§ **Records for this task**:

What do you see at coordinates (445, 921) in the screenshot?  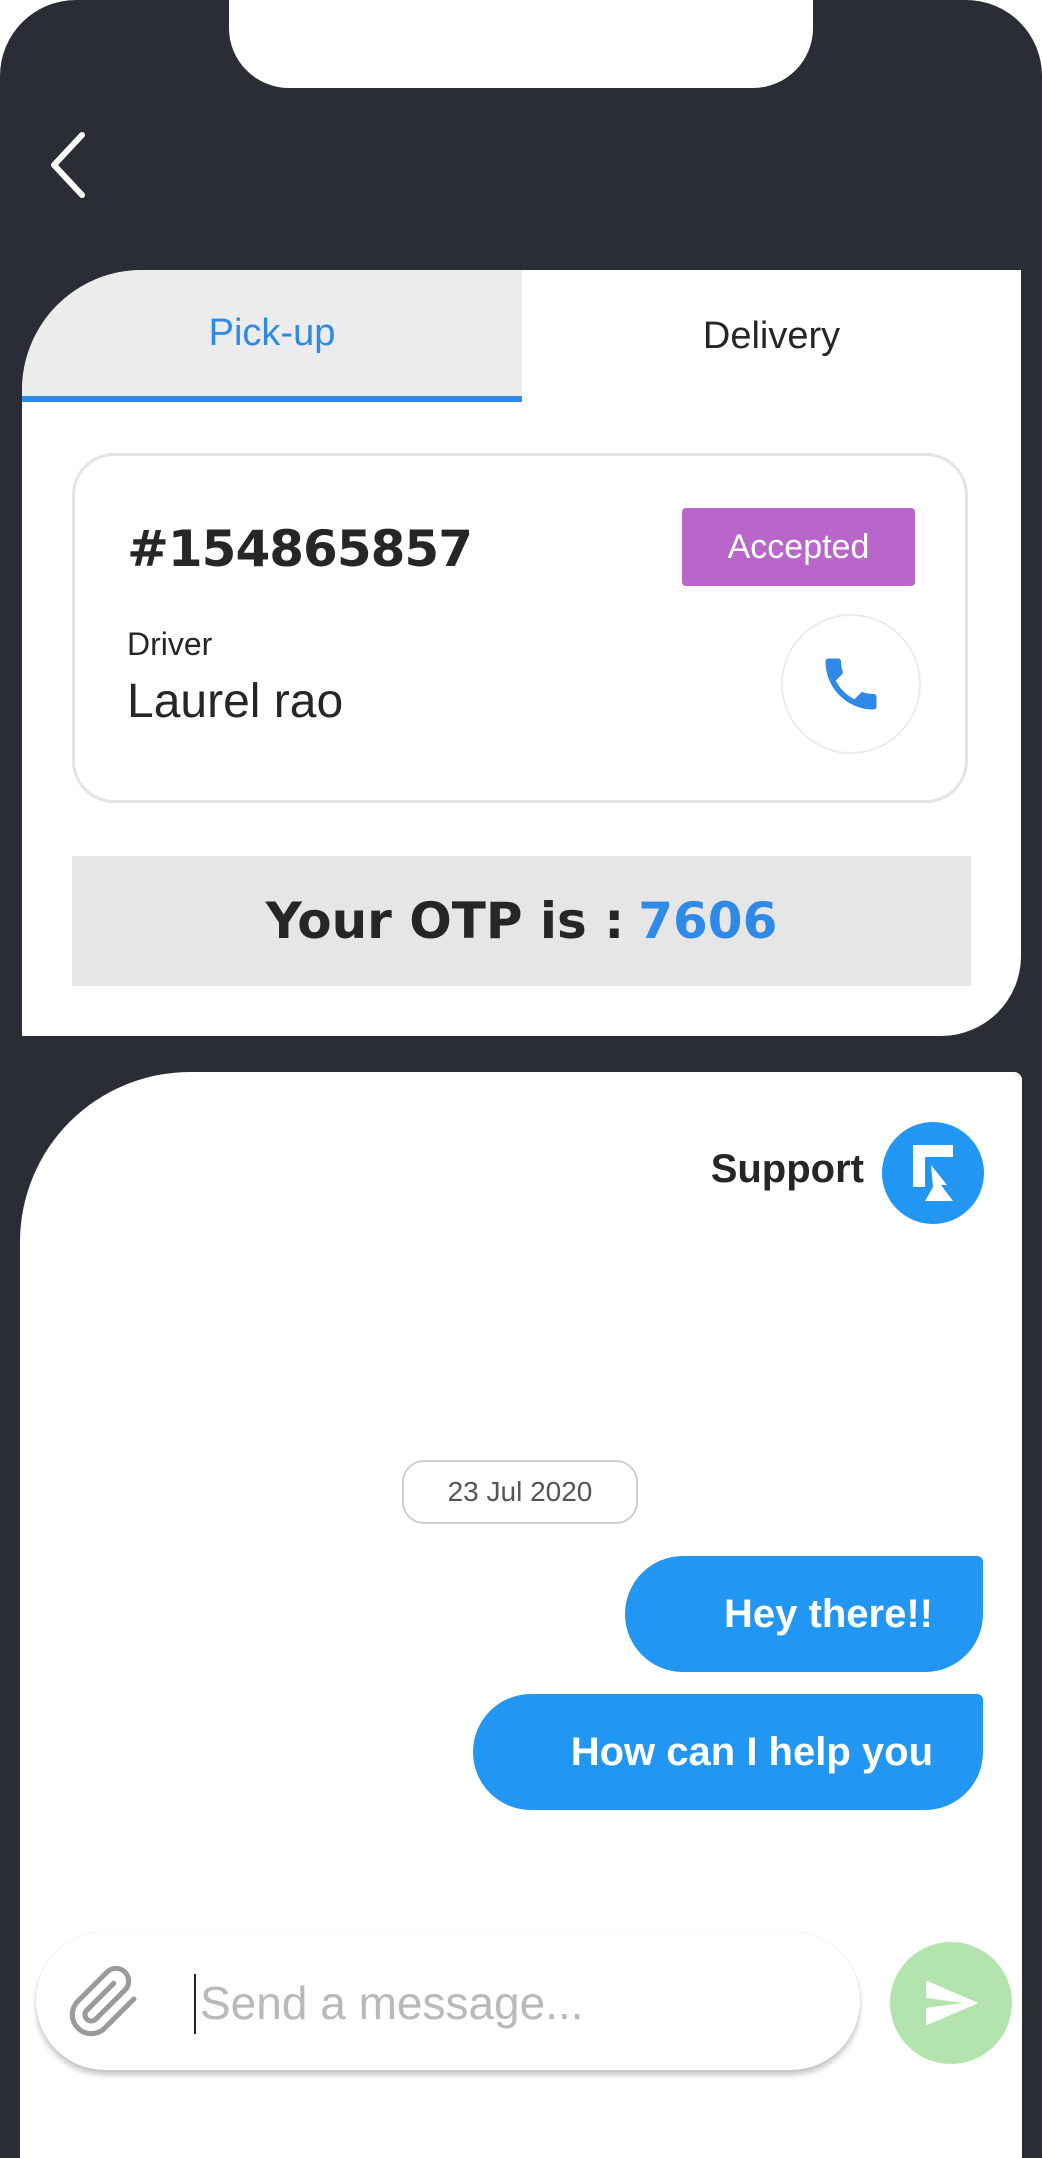 I see `otp-label: Your OTP is :` at bounding box center [445, 921].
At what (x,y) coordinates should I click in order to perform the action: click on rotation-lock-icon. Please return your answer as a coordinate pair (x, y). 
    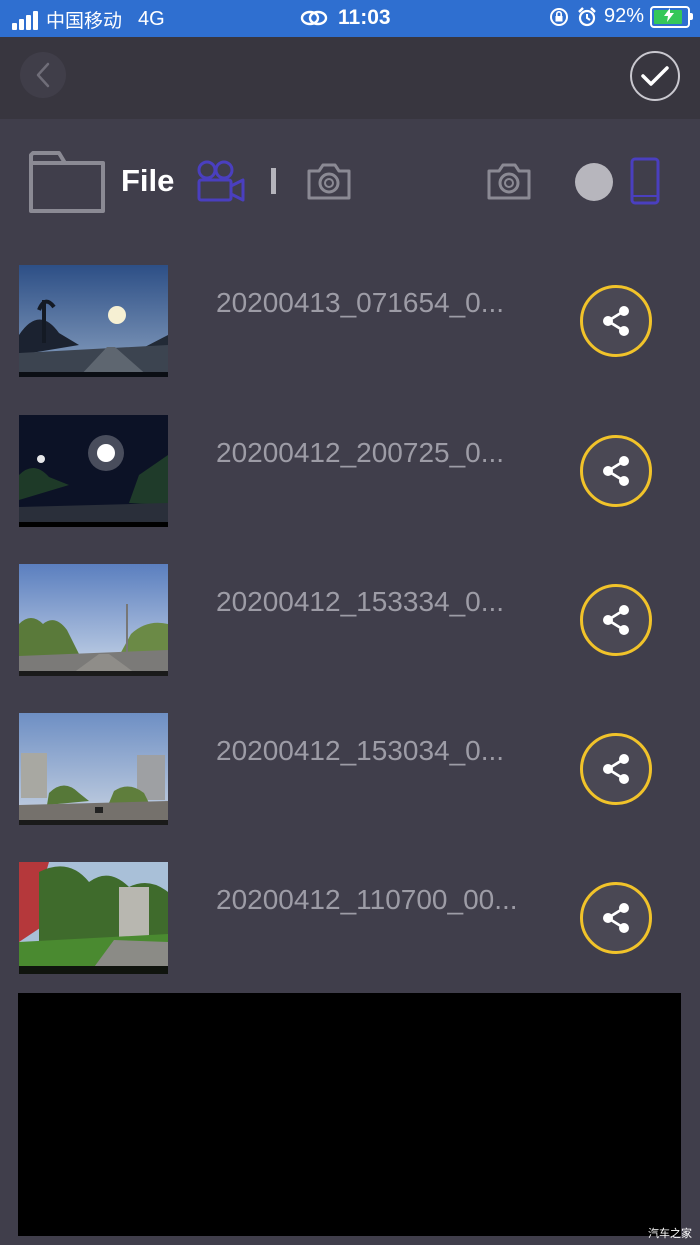
    Looking at the image, I should click on (558, 16).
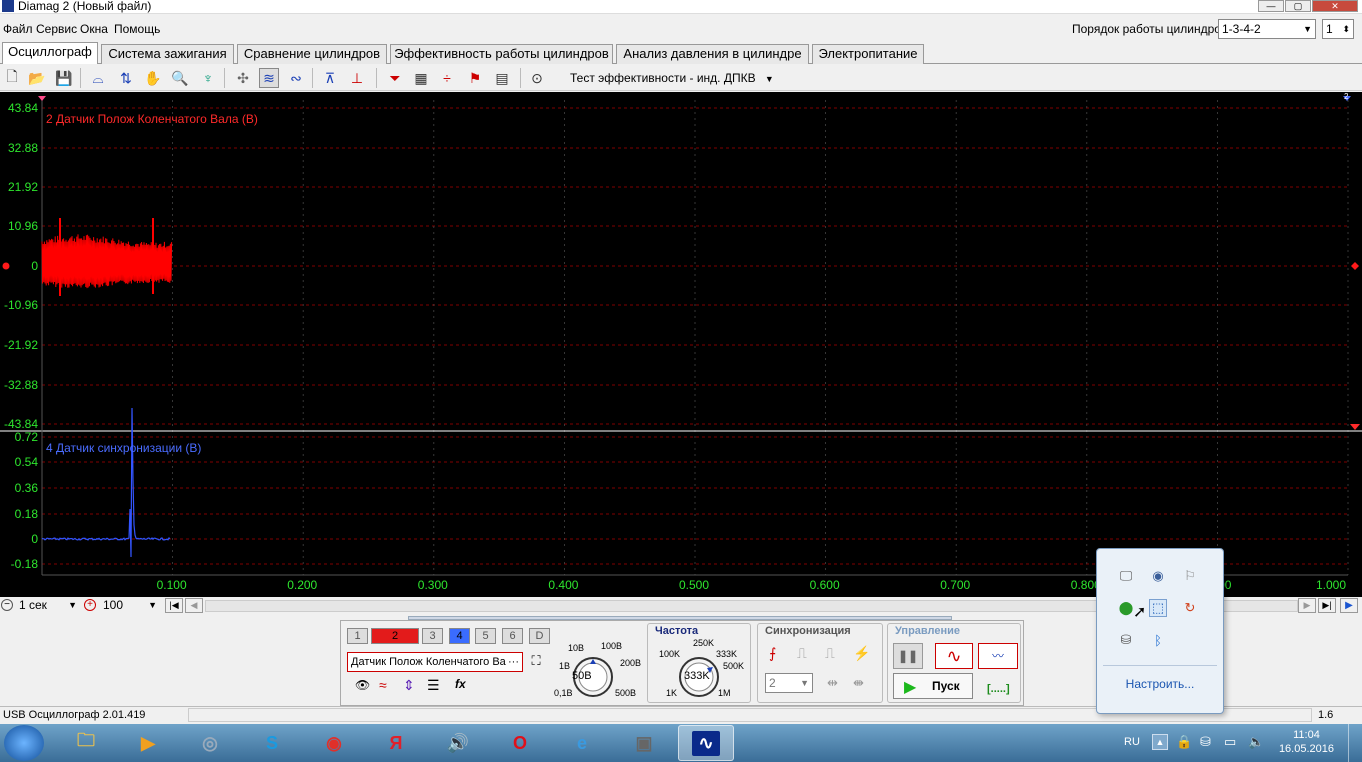 This screenshot has height=762, width=1362. What do you see at coordinates (174, 606) in the screenshot?
I see `go-start-button: |◀` at bounding box center [174, 606].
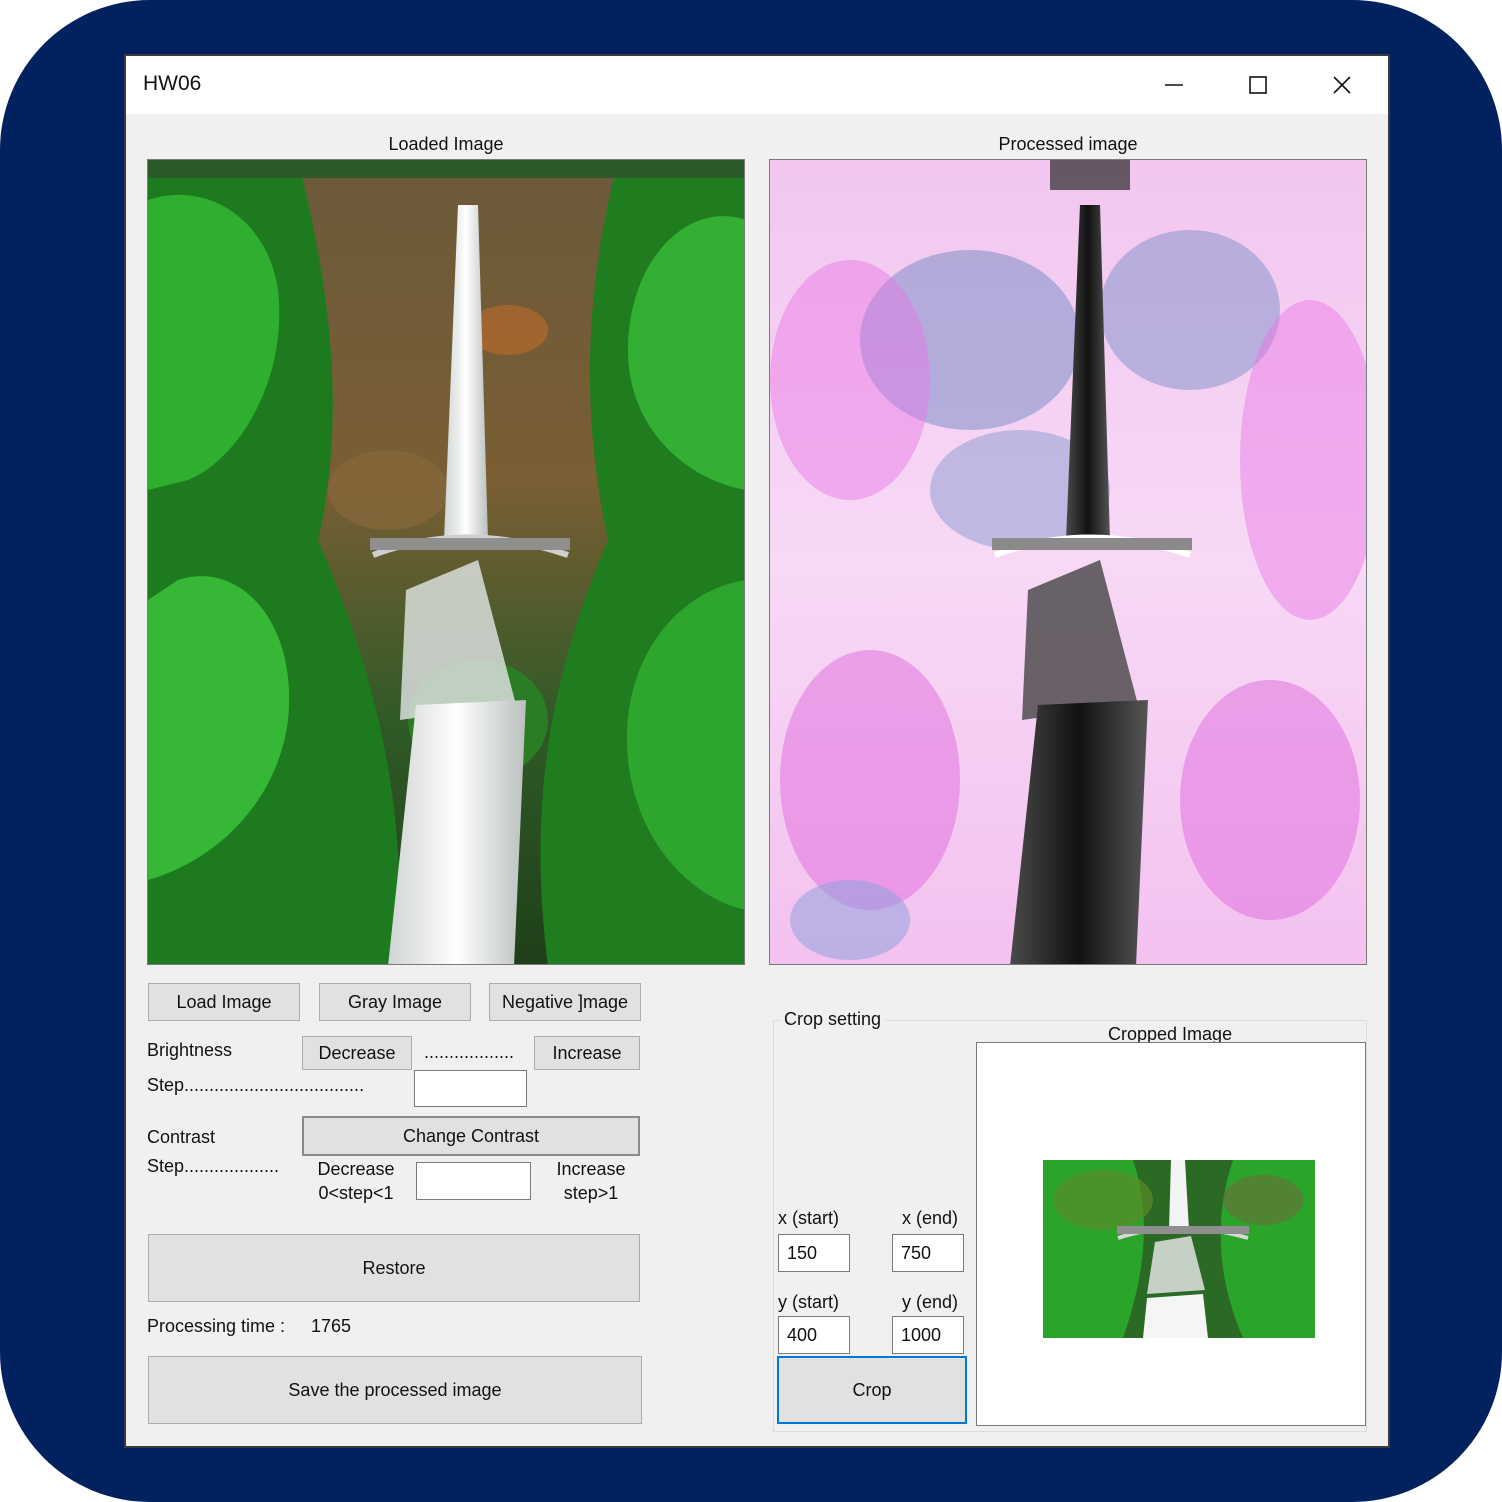 The image size is (1502, 1502). Describe the element at coordinates (471, 1136) in the screenshot. I see `change-contrast-button: Change Contrast` at that location.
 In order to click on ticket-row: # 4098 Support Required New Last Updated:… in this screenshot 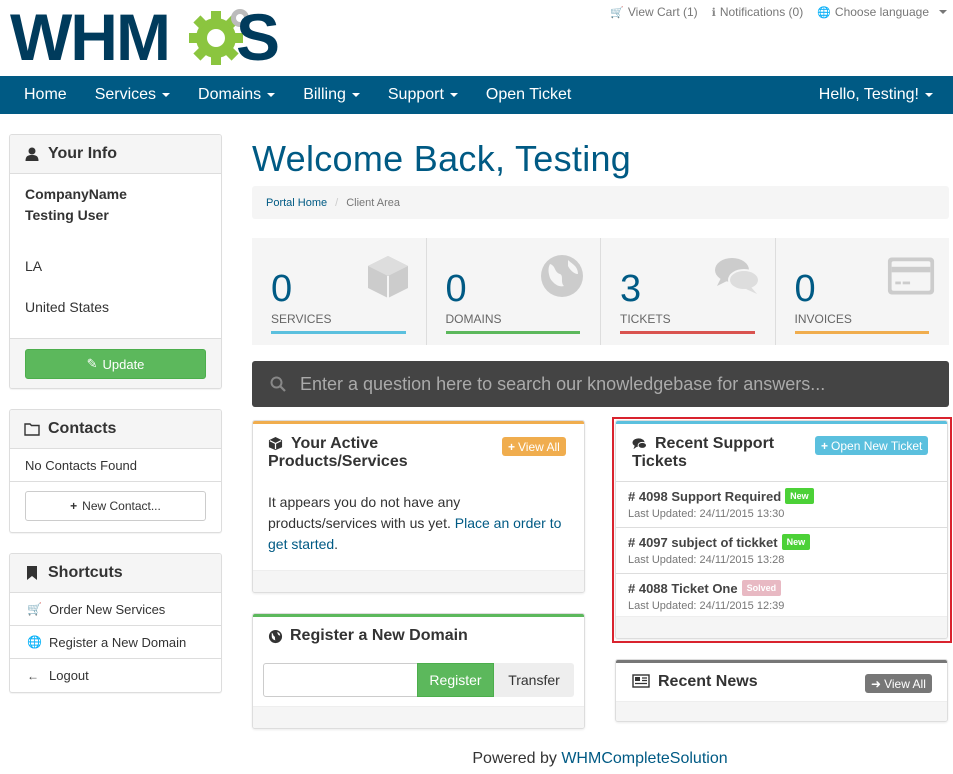, I will do `click(782, 505)`.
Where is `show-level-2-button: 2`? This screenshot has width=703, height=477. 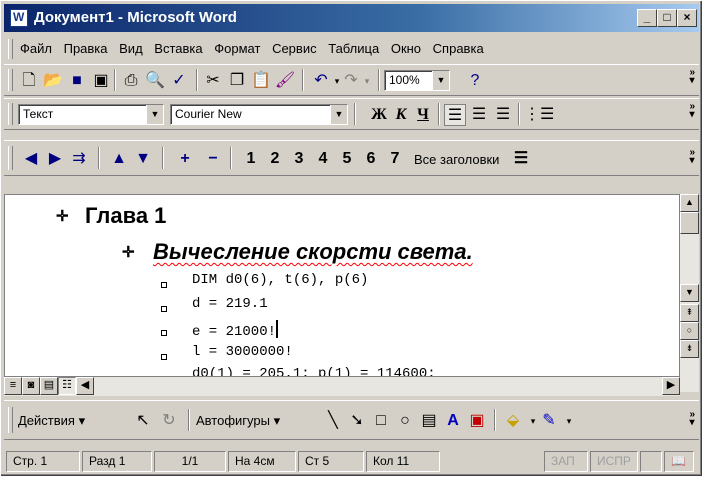
show-level-2-button: 2 is located at coordinates (275, 159).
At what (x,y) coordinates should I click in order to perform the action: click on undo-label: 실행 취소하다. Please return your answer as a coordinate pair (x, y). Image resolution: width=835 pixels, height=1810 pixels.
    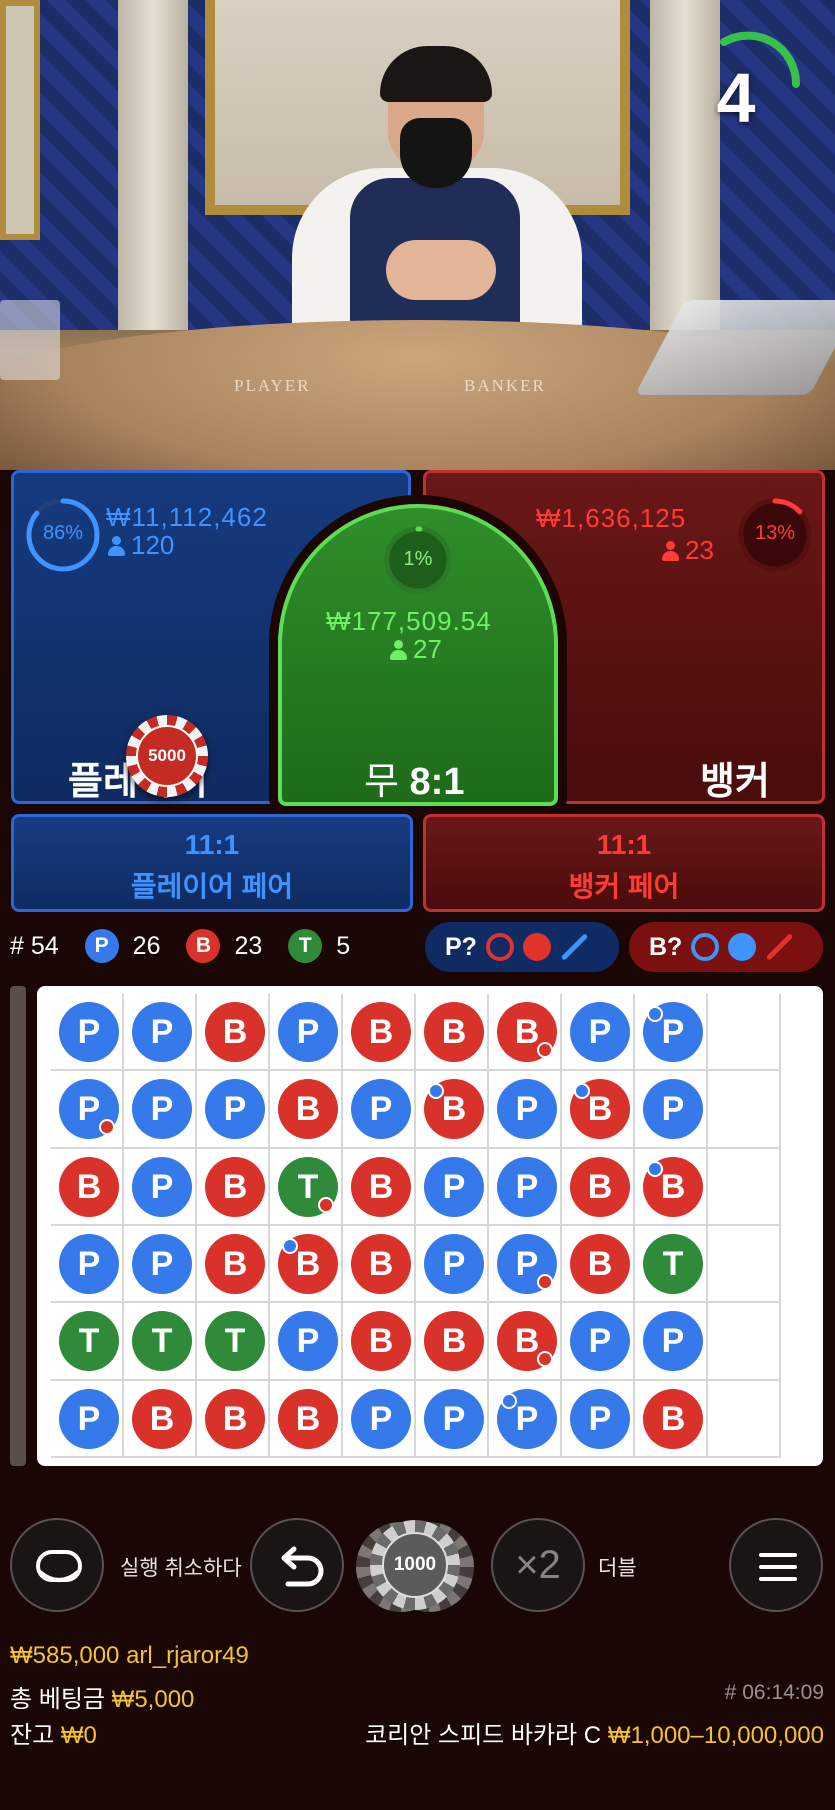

§ **Job**:
List the lines above, from the one containing "has width=703, height=477." through the one containing "show-level-2-button: 2 is", as a numbered list, skipping any blank lines and leaving out the pictures.

§ **Expected output**:
1. Where is `show-level-2-button: 2`? This screenshot has width=703, height=477. 
2. show-level-2-button: 2 is located at coordinates (275, 159).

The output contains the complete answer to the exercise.